The problem - Every line containing "Doctors" should be copied out. Go through the entries and find them.

Provided records -
╔══

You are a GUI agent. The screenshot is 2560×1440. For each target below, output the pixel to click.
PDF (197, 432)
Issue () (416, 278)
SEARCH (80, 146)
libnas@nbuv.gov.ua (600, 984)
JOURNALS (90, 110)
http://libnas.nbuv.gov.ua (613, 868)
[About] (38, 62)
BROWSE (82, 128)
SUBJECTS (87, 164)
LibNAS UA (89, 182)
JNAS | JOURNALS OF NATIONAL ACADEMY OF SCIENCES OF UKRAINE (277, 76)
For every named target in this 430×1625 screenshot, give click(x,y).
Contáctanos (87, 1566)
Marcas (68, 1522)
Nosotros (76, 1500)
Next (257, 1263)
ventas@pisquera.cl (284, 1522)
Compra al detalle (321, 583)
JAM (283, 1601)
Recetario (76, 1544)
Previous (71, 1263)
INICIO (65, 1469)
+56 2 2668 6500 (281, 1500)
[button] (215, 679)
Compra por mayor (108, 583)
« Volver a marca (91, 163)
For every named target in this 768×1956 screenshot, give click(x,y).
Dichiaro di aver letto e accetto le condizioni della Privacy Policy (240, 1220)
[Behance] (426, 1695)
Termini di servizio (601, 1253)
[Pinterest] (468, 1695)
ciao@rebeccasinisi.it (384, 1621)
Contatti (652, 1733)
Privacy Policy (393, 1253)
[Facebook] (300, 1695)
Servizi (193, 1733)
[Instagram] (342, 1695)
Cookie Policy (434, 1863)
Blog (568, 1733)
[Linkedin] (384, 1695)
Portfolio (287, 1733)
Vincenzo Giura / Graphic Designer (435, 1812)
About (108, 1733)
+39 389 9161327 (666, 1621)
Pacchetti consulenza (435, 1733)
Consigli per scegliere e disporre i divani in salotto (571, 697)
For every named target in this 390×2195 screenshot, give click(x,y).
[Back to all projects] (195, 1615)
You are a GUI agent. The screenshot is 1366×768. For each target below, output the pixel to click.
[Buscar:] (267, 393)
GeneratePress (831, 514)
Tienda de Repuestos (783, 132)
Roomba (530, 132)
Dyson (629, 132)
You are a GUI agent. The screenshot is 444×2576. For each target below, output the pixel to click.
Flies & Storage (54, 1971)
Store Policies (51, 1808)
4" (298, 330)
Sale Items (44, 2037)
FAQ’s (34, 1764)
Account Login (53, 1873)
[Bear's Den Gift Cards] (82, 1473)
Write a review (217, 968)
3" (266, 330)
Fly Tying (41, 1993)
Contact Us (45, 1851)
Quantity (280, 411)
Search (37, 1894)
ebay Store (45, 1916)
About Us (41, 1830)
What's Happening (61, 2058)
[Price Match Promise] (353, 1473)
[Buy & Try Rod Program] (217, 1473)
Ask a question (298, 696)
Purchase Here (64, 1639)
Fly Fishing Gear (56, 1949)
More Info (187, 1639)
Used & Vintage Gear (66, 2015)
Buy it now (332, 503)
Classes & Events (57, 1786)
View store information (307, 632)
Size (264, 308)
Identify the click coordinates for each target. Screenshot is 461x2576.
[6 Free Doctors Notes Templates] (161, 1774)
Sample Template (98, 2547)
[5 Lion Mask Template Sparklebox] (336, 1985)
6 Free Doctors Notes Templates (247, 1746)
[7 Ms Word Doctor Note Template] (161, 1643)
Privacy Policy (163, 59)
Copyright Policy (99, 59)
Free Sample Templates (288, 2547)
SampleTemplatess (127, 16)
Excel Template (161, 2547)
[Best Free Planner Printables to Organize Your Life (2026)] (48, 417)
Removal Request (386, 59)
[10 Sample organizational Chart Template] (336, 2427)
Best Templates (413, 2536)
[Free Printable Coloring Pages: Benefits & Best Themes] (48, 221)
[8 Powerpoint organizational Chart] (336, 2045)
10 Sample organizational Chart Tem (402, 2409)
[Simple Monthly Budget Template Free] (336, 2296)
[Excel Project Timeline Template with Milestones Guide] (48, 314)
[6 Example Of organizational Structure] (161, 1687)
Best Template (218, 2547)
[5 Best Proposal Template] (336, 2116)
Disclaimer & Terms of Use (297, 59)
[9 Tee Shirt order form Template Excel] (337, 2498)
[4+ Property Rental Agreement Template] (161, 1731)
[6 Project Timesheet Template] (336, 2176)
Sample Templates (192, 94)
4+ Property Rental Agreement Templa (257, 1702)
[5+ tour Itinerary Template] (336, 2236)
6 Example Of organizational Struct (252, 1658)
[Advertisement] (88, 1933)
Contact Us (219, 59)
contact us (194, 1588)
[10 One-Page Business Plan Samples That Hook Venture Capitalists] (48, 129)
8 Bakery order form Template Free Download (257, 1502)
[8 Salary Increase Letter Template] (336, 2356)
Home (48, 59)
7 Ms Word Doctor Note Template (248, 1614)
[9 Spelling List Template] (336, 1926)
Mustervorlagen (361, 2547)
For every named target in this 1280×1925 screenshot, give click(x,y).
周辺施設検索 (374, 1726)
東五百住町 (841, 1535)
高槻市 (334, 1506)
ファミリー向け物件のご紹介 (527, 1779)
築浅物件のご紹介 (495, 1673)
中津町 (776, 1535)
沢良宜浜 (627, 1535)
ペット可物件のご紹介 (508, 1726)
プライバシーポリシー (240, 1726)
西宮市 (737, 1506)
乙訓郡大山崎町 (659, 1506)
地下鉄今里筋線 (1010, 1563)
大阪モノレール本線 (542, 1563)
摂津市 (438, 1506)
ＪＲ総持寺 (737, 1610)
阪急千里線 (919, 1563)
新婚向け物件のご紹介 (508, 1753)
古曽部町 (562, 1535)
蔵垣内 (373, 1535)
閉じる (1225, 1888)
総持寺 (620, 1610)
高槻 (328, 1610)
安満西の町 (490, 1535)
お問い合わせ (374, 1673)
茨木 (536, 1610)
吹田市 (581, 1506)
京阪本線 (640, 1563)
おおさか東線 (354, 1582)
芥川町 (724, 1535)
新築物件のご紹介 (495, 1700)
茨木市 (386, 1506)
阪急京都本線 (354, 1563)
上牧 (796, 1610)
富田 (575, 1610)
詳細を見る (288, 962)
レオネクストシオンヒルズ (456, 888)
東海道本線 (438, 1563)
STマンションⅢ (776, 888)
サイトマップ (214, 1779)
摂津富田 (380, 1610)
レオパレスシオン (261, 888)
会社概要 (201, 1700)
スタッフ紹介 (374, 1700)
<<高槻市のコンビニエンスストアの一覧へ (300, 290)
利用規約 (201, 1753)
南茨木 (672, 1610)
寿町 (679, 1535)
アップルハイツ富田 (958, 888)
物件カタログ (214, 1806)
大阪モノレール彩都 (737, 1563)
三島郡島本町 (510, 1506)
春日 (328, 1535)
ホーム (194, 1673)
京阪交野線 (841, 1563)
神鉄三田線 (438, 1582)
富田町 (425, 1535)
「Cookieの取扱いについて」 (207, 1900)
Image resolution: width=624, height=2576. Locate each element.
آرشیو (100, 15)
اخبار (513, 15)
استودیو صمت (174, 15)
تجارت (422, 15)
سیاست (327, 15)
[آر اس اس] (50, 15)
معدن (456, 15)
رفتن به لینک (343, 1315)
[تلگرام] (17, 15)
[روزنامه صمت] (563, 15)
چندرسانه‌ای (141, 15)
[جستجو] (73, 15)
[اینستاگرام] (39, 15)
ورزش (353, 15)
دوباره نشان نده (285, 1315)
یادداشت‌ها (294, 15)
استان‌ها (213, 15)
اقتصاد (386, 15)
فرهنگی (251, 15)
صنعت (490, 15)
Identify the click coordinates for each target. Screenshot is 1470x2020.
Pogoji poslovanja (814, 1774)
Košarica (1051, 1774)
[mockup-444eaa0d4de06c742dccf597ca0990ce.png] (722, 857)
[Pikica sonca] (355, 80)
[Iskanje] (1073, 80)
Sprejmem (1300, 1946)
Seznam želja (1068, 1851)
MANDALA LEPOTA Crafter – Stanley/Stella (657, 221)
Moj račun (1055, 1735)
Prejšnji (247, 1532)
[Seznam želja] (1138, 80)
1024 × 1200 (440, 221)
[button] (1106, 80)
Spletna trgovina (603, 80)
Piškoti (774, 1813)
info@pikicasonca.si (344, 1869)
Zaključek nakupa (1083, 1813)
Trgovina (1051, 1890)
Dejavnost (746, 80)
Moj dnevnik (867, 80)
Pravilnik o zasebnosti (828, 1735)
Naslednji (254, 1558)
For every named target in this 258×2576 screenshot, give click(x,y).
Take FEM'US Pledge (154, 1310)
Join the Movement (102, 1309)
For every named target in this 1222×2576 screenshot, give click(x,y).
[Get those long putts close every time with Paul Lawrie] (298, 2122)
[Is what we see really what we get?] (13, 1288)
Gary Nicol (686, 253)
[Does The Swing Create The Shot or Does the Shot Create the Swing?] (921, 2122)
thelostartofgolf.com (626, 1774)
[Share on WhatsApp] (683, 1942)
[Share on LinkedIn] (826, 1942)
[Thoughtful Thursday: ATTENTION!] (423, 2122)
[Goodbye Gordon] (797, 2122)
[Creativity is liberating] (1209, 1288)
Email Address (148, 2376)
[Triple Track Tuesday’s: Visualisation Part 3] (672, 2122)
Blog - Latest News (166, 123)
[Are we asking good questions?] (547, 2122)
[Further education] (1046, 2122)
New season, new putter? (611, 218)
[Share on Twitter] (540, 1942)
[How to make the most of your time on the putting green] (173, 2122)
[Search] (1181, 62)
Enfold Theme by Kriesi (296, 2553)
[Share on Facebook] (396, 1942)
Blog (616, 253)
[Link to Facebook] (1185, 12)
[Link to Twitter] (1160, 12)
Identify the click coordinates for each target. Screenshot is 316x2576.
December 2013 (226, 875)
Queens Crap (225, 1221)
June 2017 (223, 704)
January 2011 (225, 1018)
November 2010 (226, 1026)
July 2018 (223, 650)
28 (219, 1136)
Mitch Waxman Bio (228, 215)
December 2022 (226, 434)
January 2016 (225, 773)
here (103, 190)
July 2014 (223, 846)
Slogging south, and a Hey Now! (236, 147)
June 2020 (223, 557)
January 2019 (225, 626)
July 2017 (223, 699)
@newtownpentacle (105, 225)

╚══

Answer to this problem -
[6 Free Doctors Notes Templates] (161, 1774)
6 Free Doctors Notes Templates (247, 1746)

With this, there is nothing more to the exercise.